Goal a: Can you rewrite the rows below from the line with "The image size is (1251, 601)." to the line with "coord(733,78)", keeping their requests but increasing every coordinate by 75? Leave the pictures out.

Text block:
<<<<

Five mythology pools provide thematic hostname generation:

| OS / Role | Pantheon | Example |
|-----------|----------|---------|
| Linux servers | Norse | `thor-web-01` |
| Windows servers | Roman | `MARS-WEB01` |
| Domain Controllers | Greek | `ZEUS-DC01` |
| macOS / dev workstations | Celtic | `brigid-app-03` |
| Network appliances | Egyptian | `ra-proxy-01` |

This mapping is a convention, not enforced. Each caller explicitly passes the pool(s) it wants.

### Hostname Styles

- **StyleLinux**: `{myth}-{role}-{nn}` (lowercase)
- **StyleWindows**: `{MYTH}-{ROLE}{NN}` (uppercase)
- **StyleDC**: `{MYTH}-DC{NN}` (uppercase)

## Shared Data Pools

### HTTP (`http.go`)

- `Methods` — GET, POST, PUT, DELETE, PATCH, HEAD, OPTIONS
- `Protocols` — HTTP/1.0, HTTP/1.1, HTTP/2.0
- `Status2xx`, `Status3xx`, `Status4xx`, `Status5xx` — status code pools by class
- `RandomStatusCode(r)` — weighted random (70% 2xx, 5% 3xx, 15% 4xx, 10% 5xx)
- `APIPaths` — common API and web paths
- `RefererDomains` — common referer domains

### Networks (`networks.go`)

- `RandomIPv4(r)`, `RandomPrivateIPv4(r)`, `RandomPublicIPv4(r)`, `RandomIPv6(r)`
- `RandomMAC(r)`, `RandomIPInCIDR(r, cidr)`
- `CommonPorts` — common network ports (22, 80, 443, 3306, etc.)
- `TCPUDPProtocols` — tcp, udp, icmp
- `ValidateCIDR(cidr) error`, `(*NetworkIdentity).Validate() error` — CIDR validation; see "NetworkIdentity CIDR contract" below.

>>>>

Supplied material:
<<<<

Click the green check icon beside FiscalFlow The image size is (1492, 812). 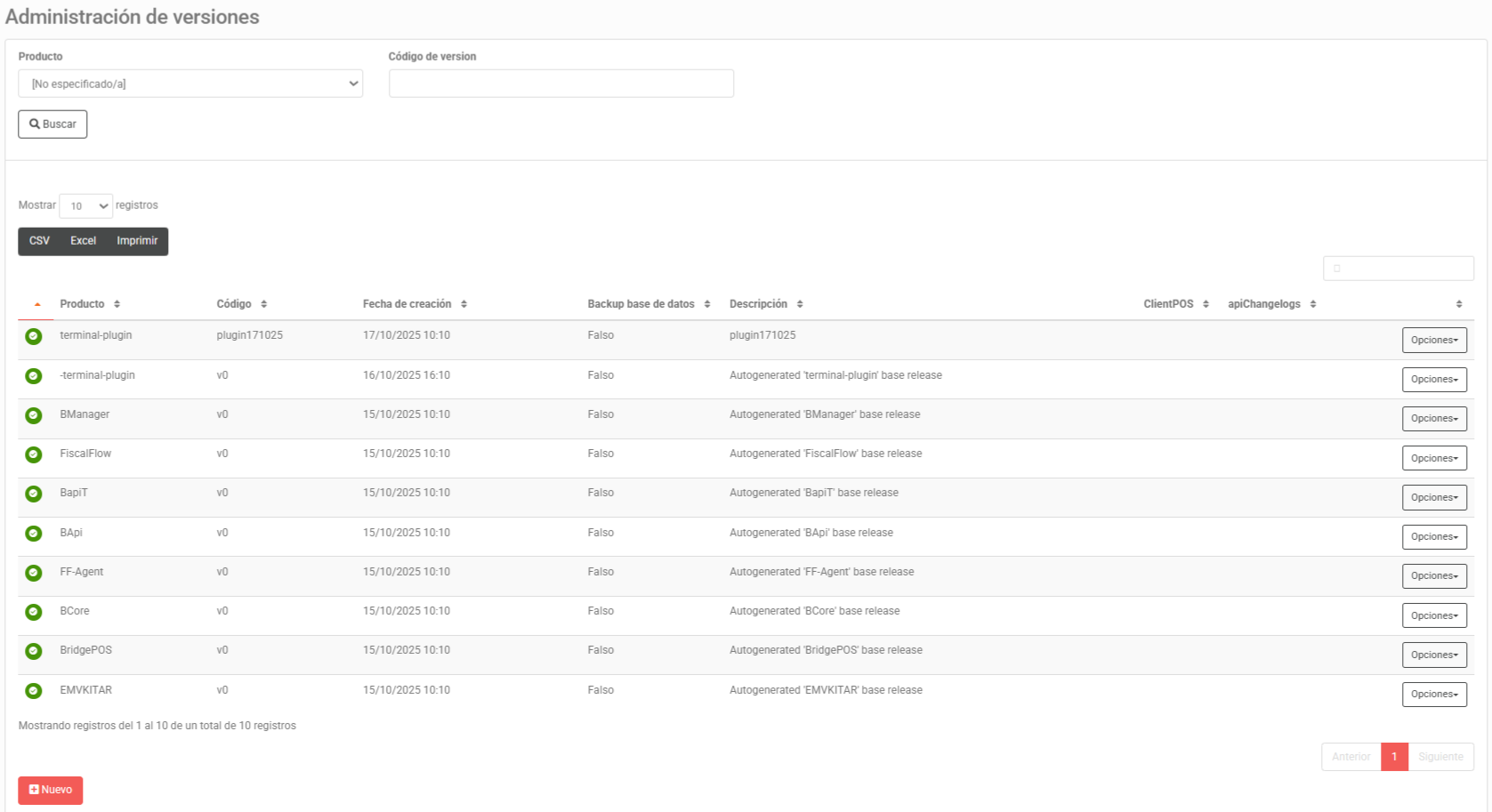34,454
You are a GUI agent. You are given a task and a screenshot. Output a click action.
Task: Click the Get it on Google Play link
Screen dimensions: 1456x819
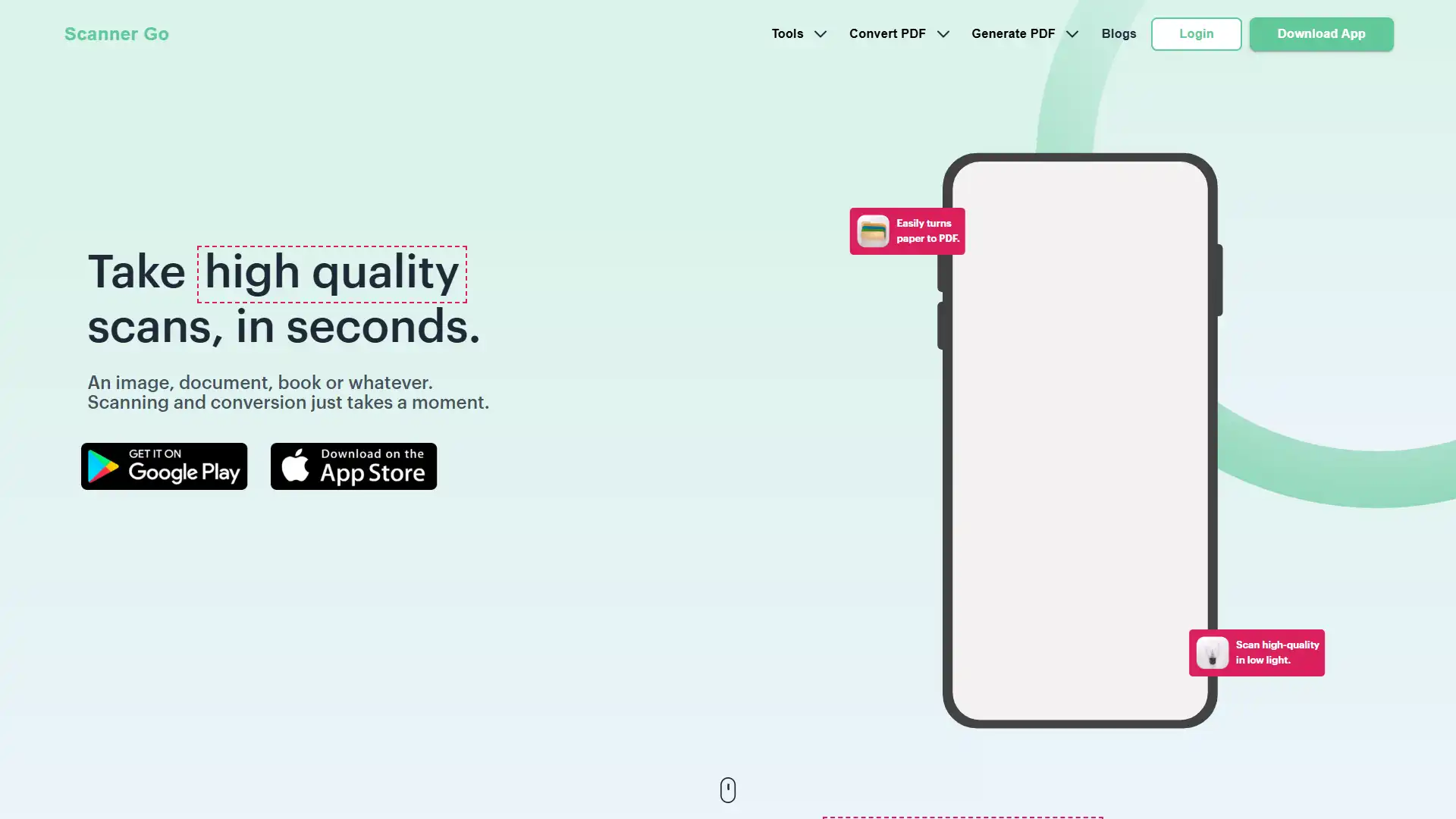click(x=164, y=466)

>>>>
<<<<

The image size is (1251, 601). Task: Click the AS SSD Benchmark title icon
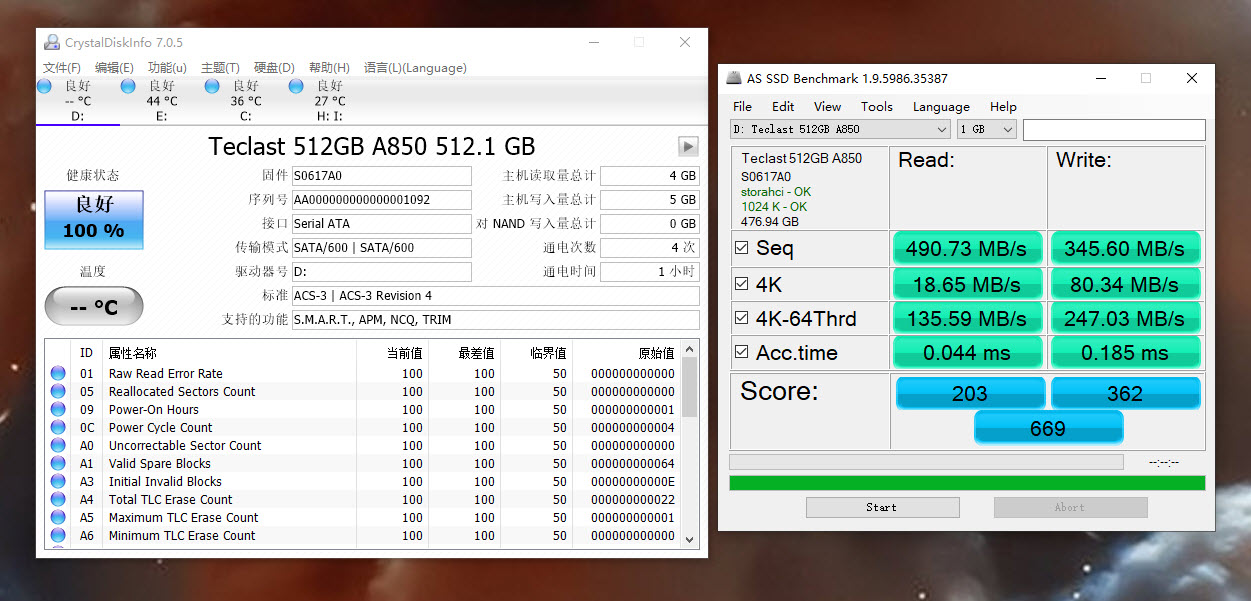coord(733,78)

>>>>

Goal b: Could you reproduce, word for word, the passage of the hostname generation text from "### Hostname Styles" to "4xx, 10% 5xx)"?

Correct result a:
The image size is (1251, 601). Task: Click the AS SSD Benchmark title icon
coord(808,153)

Correct result b:
### Hostname Styles

- **StyleLinux**: `{myth}-{role}-{nn}` (lowercase)
- **StyleWindows**: `{MYTH}-{ROLE}{NN}` (uppercase)
- **StyleDC**: `{MYTH}-DC{NN}` (uppercase)

## Shared Data Pools

### HTTP (`http.go`)

- `Methods` — GET, POST, PUT, DELETE, PATCH, HEAD, OPTIONS
- `Protocols` — HTTP/1.0, HTTP/1.1, HTTP/2.0
- `Status2xx`, `Status3xx`, `Status4xx`, `Status5xx` — status code pools by class
- `RandomStatusCode(r)` — weighted random (70% 2xx, 5% 3xx, 15% 4xx, 10% 5xx)